Challenge: Can you recast every row below as a JSON list of strings, with one string per line and blank lines left out?
* Start Given records *
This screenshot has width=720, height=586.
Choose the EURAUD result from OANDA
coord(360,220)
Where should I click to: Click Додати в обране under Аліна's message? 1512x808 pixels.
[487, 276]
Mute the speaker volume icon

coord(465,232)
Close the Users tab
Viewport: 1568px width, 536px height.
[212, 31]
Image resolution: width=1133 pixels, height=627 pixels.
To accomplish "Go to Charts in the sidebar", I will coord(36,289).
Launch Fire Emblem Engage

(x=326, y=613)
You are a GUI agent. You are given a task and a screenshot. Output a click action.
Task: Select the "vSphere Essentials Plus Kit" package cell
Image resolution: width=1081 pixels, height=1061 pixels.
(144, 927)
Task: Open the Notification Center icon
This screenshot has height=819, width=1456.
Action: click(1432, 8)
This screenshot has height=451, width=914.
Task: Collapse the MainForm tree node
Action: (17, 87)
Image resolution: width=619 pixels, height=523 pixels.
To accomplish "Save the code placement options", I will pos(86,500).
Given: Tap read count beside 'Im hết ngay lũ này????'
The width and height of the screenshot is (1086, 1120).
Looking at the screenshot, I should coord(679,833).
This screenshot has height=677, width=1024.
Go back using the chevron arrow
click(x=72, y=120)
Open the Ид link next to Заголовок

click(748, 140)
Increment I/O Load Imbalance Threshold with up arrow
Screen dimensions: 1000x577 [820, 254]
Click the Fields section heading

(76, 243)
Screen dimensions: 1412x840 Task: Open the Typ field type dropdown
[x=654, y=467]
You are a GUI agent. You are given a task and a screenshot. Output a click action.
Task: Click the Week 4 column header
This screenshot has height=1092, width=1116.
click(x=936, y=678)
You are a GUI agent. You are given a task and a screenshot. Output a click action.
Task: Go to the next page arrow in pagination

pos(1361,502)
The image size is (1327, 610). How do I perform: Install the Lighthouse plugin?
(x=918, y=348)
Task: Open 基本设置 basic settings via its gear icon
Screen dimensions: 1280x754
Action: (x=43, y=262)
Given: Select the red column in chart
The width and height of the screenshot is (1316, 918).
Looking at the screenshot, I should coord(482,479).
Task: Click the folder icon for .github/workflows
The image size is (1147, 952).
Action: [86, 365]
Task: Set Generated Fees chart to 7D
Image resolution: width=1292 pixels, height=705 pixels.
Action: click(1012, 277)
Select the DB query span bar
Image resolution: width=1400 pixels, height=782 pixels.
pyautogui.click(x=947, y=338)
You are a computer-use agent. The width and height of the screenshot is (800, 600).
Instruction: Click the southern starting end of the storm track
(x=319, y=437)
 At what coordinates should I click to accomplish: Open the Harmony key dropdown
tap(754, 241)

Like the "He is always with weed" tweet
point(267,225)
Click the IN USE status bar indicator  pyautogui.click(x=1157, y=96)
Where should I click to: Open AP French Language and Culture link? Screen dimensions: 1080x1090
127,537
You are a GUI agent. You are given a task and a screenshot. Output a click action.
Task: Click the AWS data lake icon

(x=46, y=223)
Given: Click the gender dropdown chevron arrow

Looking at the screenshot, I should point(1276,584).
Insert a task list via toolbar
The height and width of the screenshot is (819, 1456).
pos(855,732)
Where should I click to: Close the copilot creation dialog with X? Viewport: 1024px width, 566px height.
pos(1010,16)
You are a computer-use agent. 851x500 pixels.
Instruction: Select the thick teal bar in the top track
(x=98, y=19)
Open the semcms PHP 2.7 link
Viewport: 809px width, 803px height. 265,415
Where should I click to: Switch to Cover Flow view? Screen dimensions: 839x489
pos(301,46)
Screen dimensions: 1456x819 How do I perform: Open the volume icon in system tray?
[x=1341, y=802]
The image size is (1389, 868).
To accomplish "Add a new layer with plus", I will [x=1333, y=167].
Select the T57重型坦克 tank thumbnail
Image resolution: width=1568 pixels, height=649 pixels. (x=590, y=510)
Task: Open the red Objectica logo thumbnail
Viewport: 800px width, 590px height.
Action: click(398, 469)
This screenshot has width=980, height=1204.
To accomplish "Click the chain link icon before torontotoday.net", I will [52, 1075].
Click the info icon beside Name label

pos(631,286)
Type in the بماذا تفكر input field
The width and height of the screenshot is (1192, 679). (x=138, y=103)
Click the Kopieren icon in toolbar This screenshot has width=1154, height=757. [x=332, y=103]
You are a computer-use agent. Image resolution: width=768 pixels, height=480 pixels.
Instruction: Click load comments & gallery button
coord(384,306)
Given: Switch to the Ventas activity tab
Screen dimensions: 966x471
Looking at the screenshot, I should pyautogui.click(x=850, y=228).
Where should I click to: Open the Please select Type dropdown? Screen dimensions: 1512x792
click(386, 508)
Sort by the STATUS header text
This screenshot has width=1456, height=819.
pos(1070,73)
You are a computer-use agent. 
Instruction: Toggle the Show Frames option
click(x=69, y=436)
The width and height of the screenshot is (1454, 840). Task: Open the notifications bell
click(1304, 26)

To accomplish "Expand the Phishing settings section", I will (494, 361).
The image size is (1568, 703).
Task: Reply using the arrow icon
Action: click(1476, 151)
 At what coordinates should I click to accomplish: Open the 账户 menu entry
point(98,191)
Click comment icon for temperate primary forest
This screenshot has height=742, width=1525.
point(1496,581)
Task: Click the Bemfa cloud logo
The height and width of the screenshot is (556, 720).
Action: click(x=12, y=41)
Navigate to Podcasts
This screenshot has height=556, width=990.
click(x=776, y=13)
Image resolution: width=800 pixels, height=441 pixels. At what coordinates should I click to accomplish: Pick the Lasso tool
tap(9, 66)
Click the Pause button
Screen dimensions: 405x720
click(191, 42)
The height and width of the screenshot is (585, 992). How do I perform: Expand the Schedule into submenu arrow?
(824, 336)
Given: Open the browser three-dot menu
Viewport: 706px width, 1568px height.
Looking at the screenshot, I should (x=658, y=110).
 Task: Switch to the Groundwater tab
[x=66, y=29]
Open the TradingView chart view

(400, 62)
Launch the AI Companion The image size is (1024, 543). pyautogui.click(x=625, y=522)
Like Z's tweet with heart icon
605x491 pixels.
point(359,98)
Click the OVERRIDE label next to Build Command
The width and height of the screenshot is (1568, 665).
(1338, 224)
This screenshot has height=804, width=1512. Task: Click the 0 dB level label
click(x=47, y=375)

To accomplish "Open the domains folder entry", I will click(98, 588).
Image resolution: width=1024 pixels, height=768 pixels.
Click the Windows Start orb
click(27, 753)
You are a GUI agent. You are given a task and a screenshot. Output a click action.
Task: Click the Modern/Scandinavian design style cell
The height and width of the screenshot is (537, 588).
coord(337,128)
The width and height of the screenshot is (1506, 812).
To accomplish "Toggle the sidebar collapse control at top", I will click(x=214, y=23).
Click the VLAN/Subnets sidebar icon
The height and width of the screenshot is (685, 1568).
* End Given records *
Written answer:
[
  "This screenshot has width=720, height=586.",
  "Choose the EURAUD result from OANDA",
  "coord(360,220)",
  "Where should I click to: Click Додати в обране under Аліна's message? 1512x808 pixels.",
  "[487, 276]",
  "Mute the speaker volume icon",
  "coord(465,232)",
  "Close the Users tab",
  "Viewport: 1568px width, 536px height.",
  "[212, 31]",
  "Image resolution: width=1133 pixels, height=627 pixels.",
  "To accomplish \"Go to Charts in the sidebar\", I will coord(36,289).",
  "Launch Fire Emblem Engage",
  "(x=326, y=613)",
  "You are a GUI agent. You are given a task and a screenshot. Output a click action.",
  "Task: Select the \"vSphere Essentials Plus Kit\" package cell",
  "Image resolution: width=1081 pixels, height=1061 pixels.",
  "(144, 927)",
  "Task: Open the Notification Center icon",
  "This screenshot has height=819, width=1456.",
  "Action: click(1432, 8)",
  "This screenshot has height=451, width=914.",
  "Task: Collapse the MainForm tree node",
  "Action: (17, 87)",
  "Image resolution: width=619 pixels, height=523 pixels.",
  "To accomplish \"Save the code placement options\", I will pos(86,500).",
  "Given: Tap read count beside 'Im hết ngay lũ này????'",
  "The width and height of the screenshot is (1086, 1120).",
  "Looking at the screenshot, I should coord(679,833).",
  "This screenshot has height=677, width=1024.",
  "Go back using the chevron arrow",
  "click(x=72, y=120)",
  "Open the Ид link next to Заголовок",
  "click(748, 140)",
  "Increment I/O Load Imbalance Threshold with up arrow",
  "Screen dimensions: 1000x577 [820, 254]",
  "Click the Fields section heading",
  "(76, 243)",
  "Screen dimensions: 1412x840 Task: Open the Typ field type dropdown",
  "[x=654, y=467]",
  "You are a GUI agent. You are given a task and a screenshot. Output a click action.",
  "Task: Click the Week 4 column header",
  "This screenshot has height=1092, width=1116.",
  "click(x=936, y=678)",
  "You are a GUI agent. You are given a task and a screenshot. Output a click action.",
  "Task: Go to the next page arrow in pagination",
  "pos(1361,502)",
  "The image size is (1327, 610). How do I perform: Install the Lighthouse plugin?",
  "(x=918, y=348)",
  "Task: Open 基本设置 basic settings via its gear icon",
  "Screen dimensions: 1280x754",
  "Action: (x=43, y=262)",
  "Given: Select the red column in chart",
  "The width and height of the screenshot is (1316, 918).",
  "Looking at the screenshot, I should coord(482,479).",
  "Task: Click the folder icon for .github/workflows",
  "The image size is (1147, 952).",
  "Action: [86, 365]",
  "Task: Set Generated Fees chart to 7D",
  "Image resolution: width=1292 pixels, height=705 pixels.",
  "Action: click(1012, 277)",
  "Select the DB query span bar",
  "Image resolution: width=1400 pixels, height=782 pixels.",
  "pyautogui.click(x=947, y=338)",
  "You are a computer-use agent. The width and height of the screenshot is (800, 600).",
  "Instruction: Click the southern starting end of the storm track",
  "(x=319, y=437)",
  " At what coordinates should I click to accomplish: Open the Harmony key dropdown",
  "tap(754, 241)",
  "Like the \"He is always with weed\" tweet",
  "point(267,225)",
  "Click the IN USE status bar indicator  pyautogui.click(x=1157, y=96)",
  "Where should I click to: Open AP French Language and Culture link? Screen dimensions: 1080x1090",
  "127,537",
  "You are a GUI agent. You are given a task and a screenshot. Output a click action.",
  "Task: Click the AWS data lake icon",
  "(x=46, y=223)",
  "Given: Click the gender dropdown chevron arrow",
  "Looking at the screenshot, I should point(1276,584).",
  "Insert a task list via toolbar",
  "The height and width of the screenshot is (819, 1456).",
  "pos(855,732)",
  "Where should I click to: Close the copilot creation dialog with X? Viewport: 1024px width, 566px height.",
  "pos(1010,16)",
  "You are a computer-use agent. 851x500 pixels.",
  "Instruction: Select the thick teal bar in the top track",
  "(x=98, y=19)",
  "Open the semcms PHP 2.7 link",
  "Viewport: 809px width, 803px height. 265,415",
  "Where should I click to: Switch to Cover Flow view? Screen dimensions: 839x489",
  "pos(301,46)",
  "Screen dimensions: 1456x819 How do I perform: Open the volume icon in system tray?",
  "[x=1341, y=802]",
  "The image size is (1389, 868).",
  "To accomplish \"Add a new layer with plus\", I will [x=1333, y=167].",
  "Select the T57重型坦克 tank thumbnail",
  "Image resolution: width=1568 pixels, height=649 pixels. (x=590, y=510)",
  "Task: Open the red Objectica logo thumbnail",
  "Viewport: 800px width, 590px height.",
  "Action: click(398, 469)",
  "This screenshot has width=980, height=1204.",
  "To accomplish \"Click the chain link icon before torontotoday.net\", I will [52, 1075].",
  "Click the info icon beside Name label",
  "pos(631,286)",
  "Type in the بماذا تفكر input field",
  "The width and height of the screenshot is (1192, 679). (x=138, y=103)",
  "Click the Kopieren icon in toolbar This screenshot has width=1154, height=757. [x=332, y=103]",
  "You are a computer-use agent. Image resolution: width=768 pixels, height=480 pixels.",
  "Instruction: Click load comments & gallery button",
  "coord(384,306)",
  "Given: Switch to the Ventas activity tab",
  "Screen dimensions: 966x471",
  "Looking at the screenshot, I should pyautogui.click(x=850, y=228).",
  "Where should I click to: Open the Please select Type dropdown? Screen dimensions: 1512x792",
  "click(386, 508)",
  "Sort by the STATUS header text",
  "This screenshot has width=1456, height=819.",
  "pos(1070,73)",
  "You are a computer-use agent. ",
  "Instruction: Toggle the Show Frames option",
  "click(x=69, y=436)",
  "The width and height of the screenshot is (1454, 840). Task: Open the notifications bell",
  "click(1304, 26)",
  "To accomplish \"Expand the Phishing settings section\", I will (494, 361).",
  "The image size is (1568, 703).",
  "Task: Reply using the arrow icon",
  "Action: click(1476, 151)",
  " At what coordinates should I click to accomplish: Open the 账户 menu entry",
  "point(98,191)",
  "Click comment icon for temperate primary forest",
  "This screenshot has height=742, width=1525.",
  "point(1496,581)",
  "Task: Click the Bemfa cloud logo",
  "The height and width of the screenshot is (556, 720).",
  "Action: click(x=12, y=41)",
  "Navigate to Podcasts",
  "This screenshot has height=556, width=990.",
  "click(x=776, y=13)",
  "Image resolution: width=800 pixels, height=441 pixels. At what coordinates should I click to accomplish: Pick the Lasso tool",
  "tap(9, 66)",
  "Click the Pause button",
  "Screen dimensions: 405x720",
  "click(191, 42)",
  "The height and width of the screenshot is (585, 992). How do I perform: Expand the Schedule into submenu arrow?",
  "(824, 336)",
  "Given: Open the browser three-dot menu",
  "Viewport: 706px width, 1568px height.",
  "Looking at the screenshot, I should (x=658, y=110).",
  " Task: Switch to the Groundwater tab",
  "[x=66, y=29]",
  "Open the TradingView chart view",
  "(400, 62)",
  "Launch the AI Companion The image size is (1024, 543). pyautogui.click(x=625, y=522)",
  "Like Z's tweet with heart icon",
  "605x491 pixels.",
  "point(359,98)",
  "Click the OVERRIDE label next to Build Command",
  "The width and height of the screenshot is (1568, 665).",
  "(1338, 224)",
  "This screenshot has height=804, width=1512. Task: Click the 0 dB level label",
  "click(x=47, y=375)",
  "To accomplish \"Open the domains folder entry\", I will click(98, 588).",
  "Image resolution: width=1024 pixels, height=768 pixels.",
  "Click the Windows Start orb",
  "click(27, 753)",
  "You are a GUI agent. You are given a task and a screenshot. Output a click action.",
  "Task: Click the Modern/Scandinavian design style cell",
  "The height and width of the screenshot is (537, 588).",
  "coord(337,128)",
  "The width and height of the screenshot is (1506, 812).",
  "To accomplish \"Toggle the sidebar collapse control at top\", I will click(x=214, y=23).",
  "Click the VLAN/Subnets sidebar icon",
  "The height and width of the screenshot is (685, 1568)."
]